(Records of locating words and elements)
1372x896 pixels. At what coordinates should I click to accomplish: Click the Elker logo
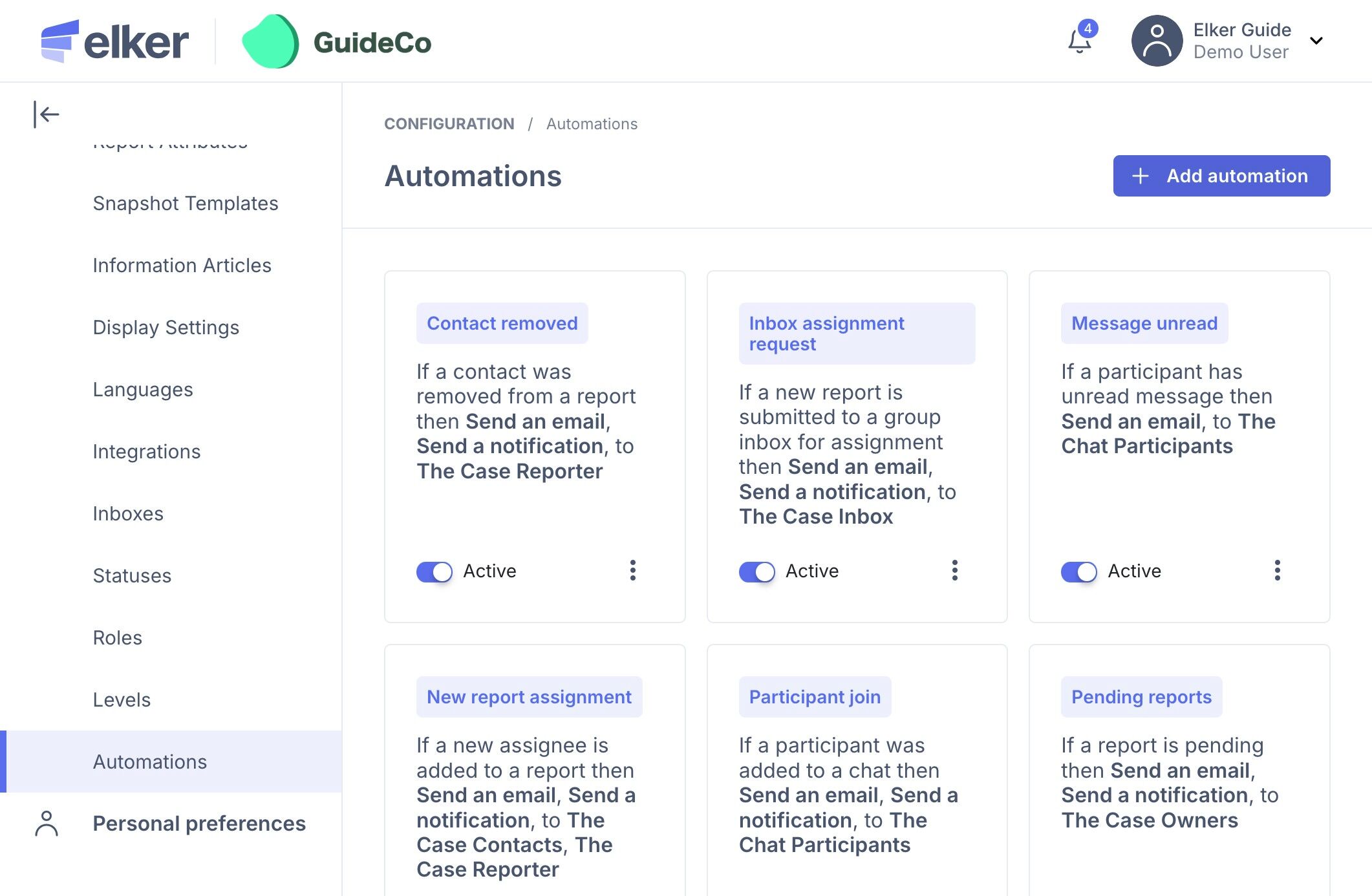[114, 41]
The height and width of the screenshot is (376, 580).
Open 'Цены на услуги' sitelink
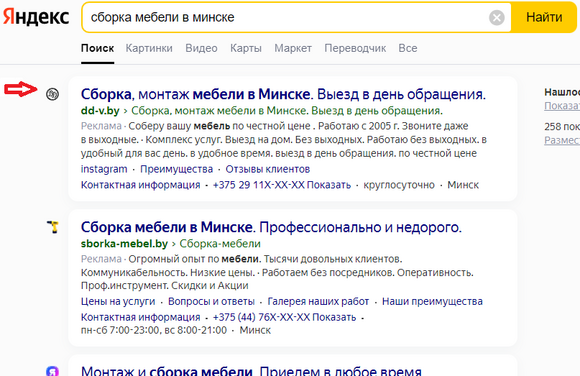(x=118, y=302)
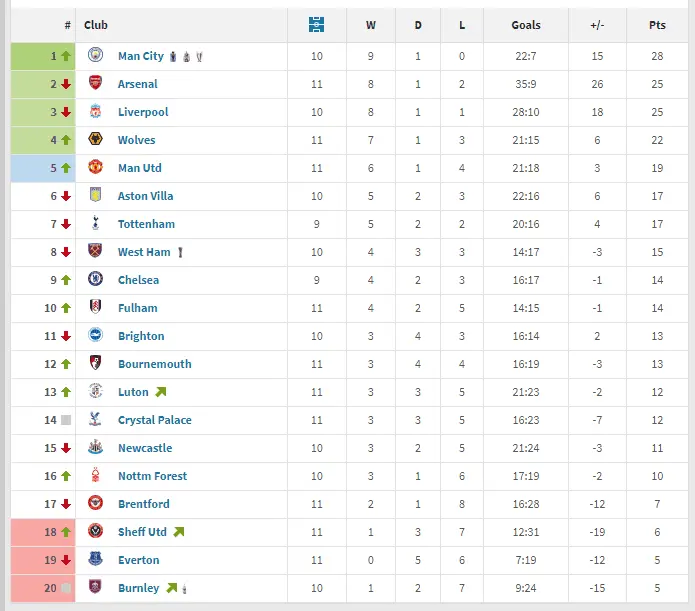
Task: Click the promoted arrow beside Sheff Utd
Action: pos(179,532)
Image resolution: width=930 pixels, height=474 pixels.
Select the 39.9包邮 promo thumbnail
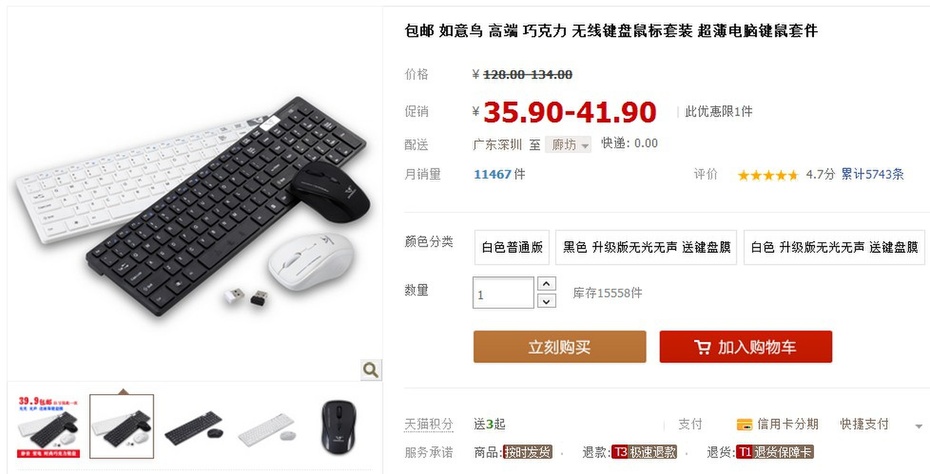coord(49,427)
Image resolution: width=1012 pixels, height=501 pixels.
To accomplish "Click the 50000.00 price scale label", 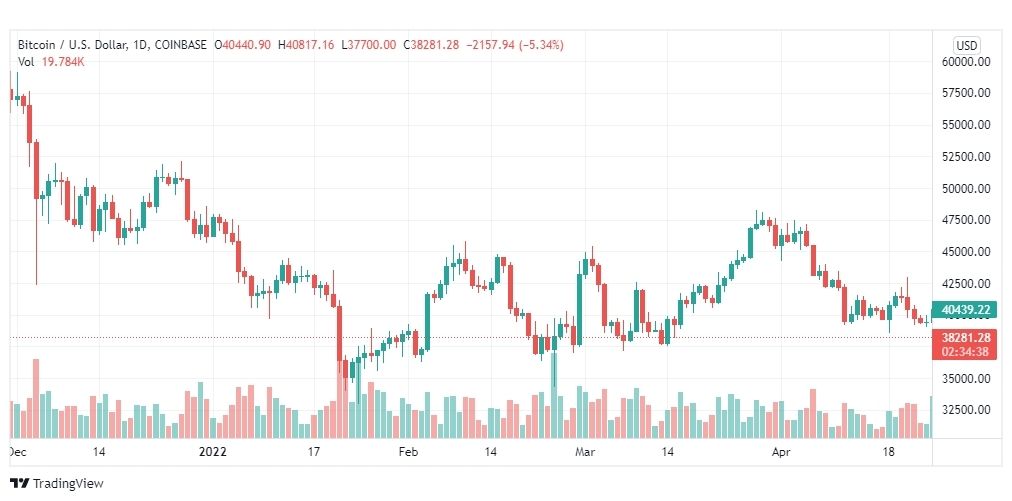I will (x=965, y=189).
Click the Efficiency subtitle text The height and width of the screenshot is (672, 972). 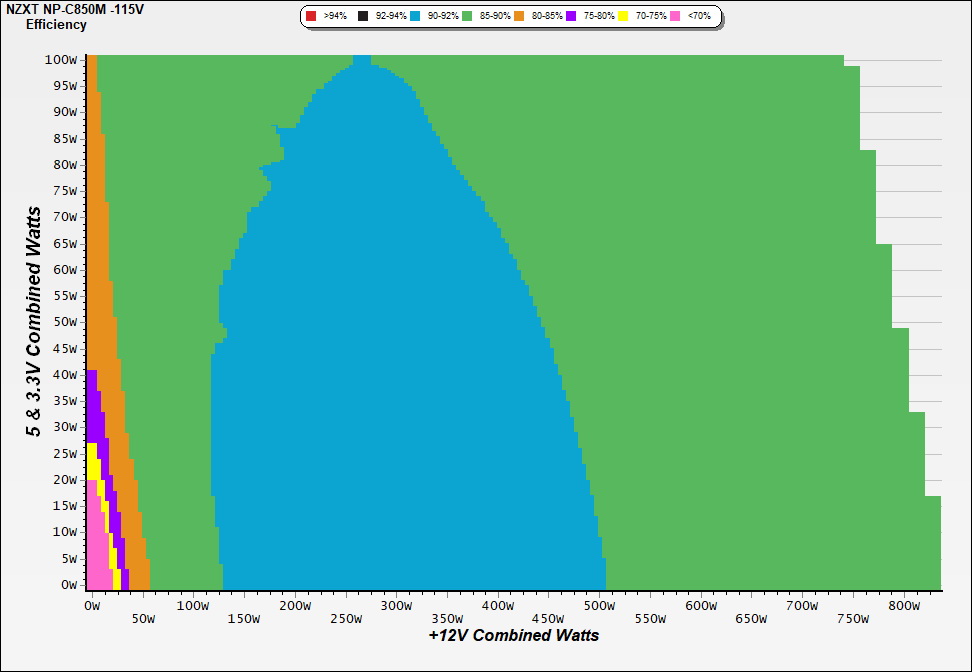click(x=56, y=25)
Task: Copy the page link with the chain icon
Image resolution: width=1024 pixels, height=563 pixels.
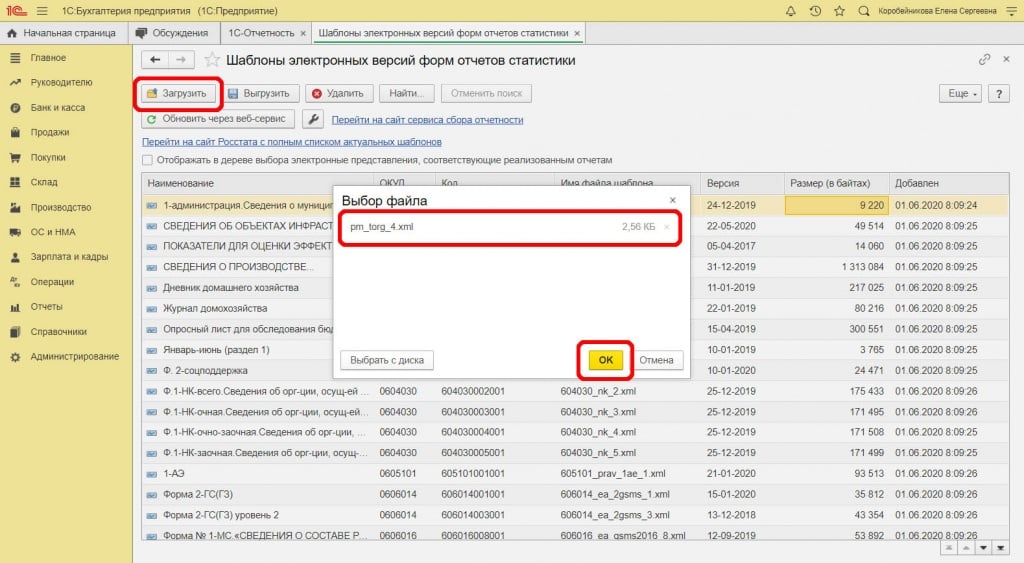Action: click(x=985, y=60)
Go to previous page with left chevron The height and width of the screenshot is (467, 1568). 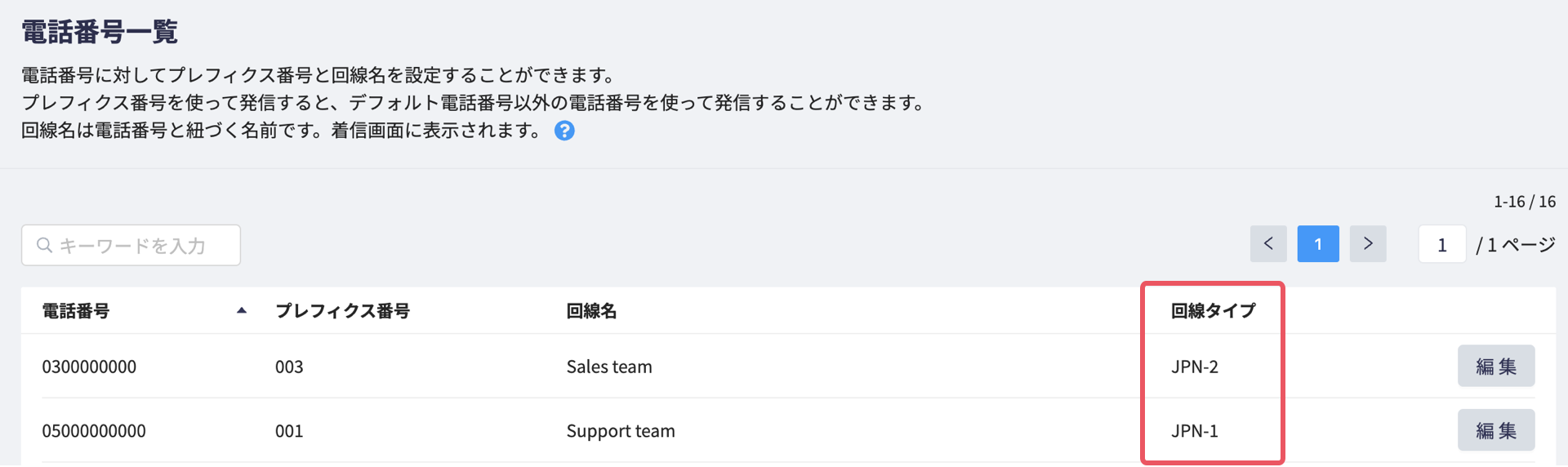(x=1268, y=244)
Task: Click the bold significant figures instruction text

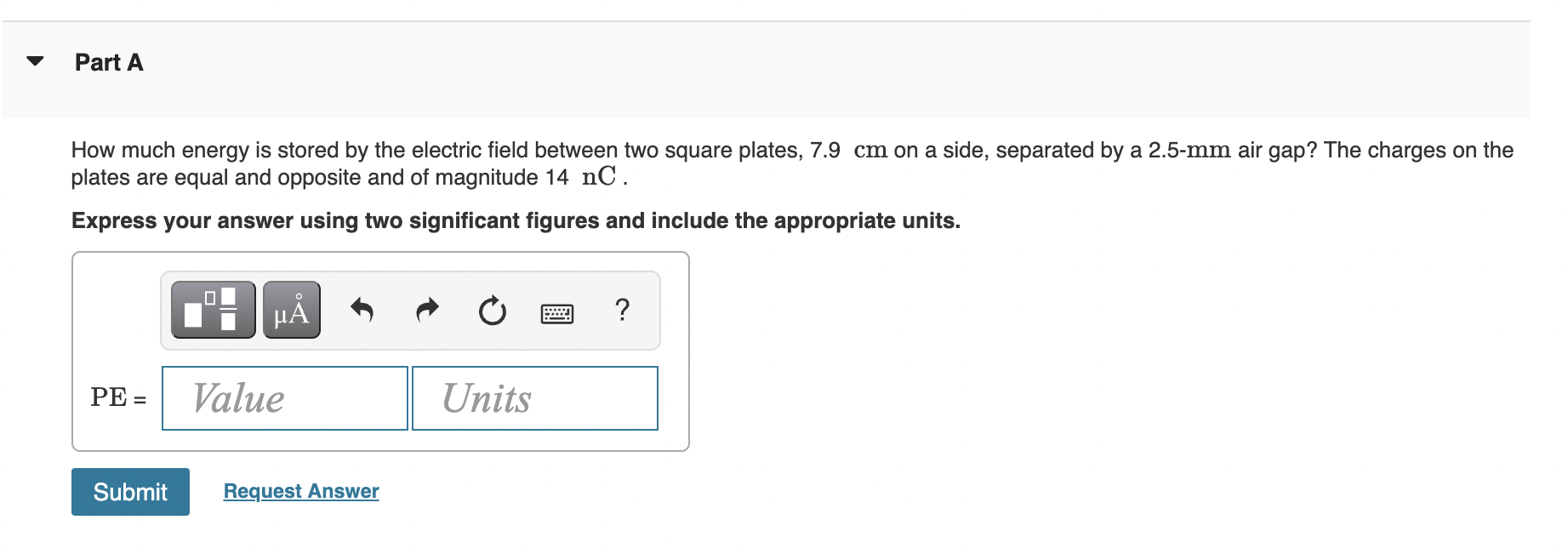Action: [516, 220]
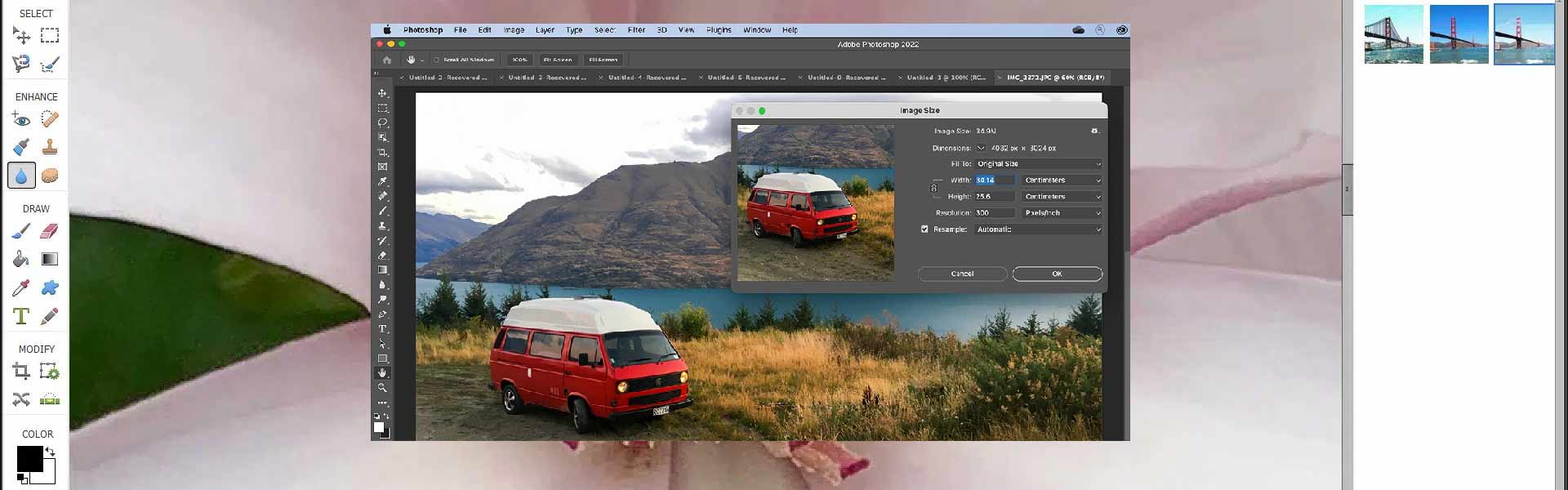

# [Task details]
Put the entries, starting with the line containing "Task: Click the bold" and going on through the end of the entries, into a two-column CSV with the columns "text" and "answer": one row per entry, each value in a single quoted field with line breaks turned into spaces. Leave the pictures out.

# [Complete output]
text,answer
"Task: Click the bold significant figures instruction text","Action: [516, 220]"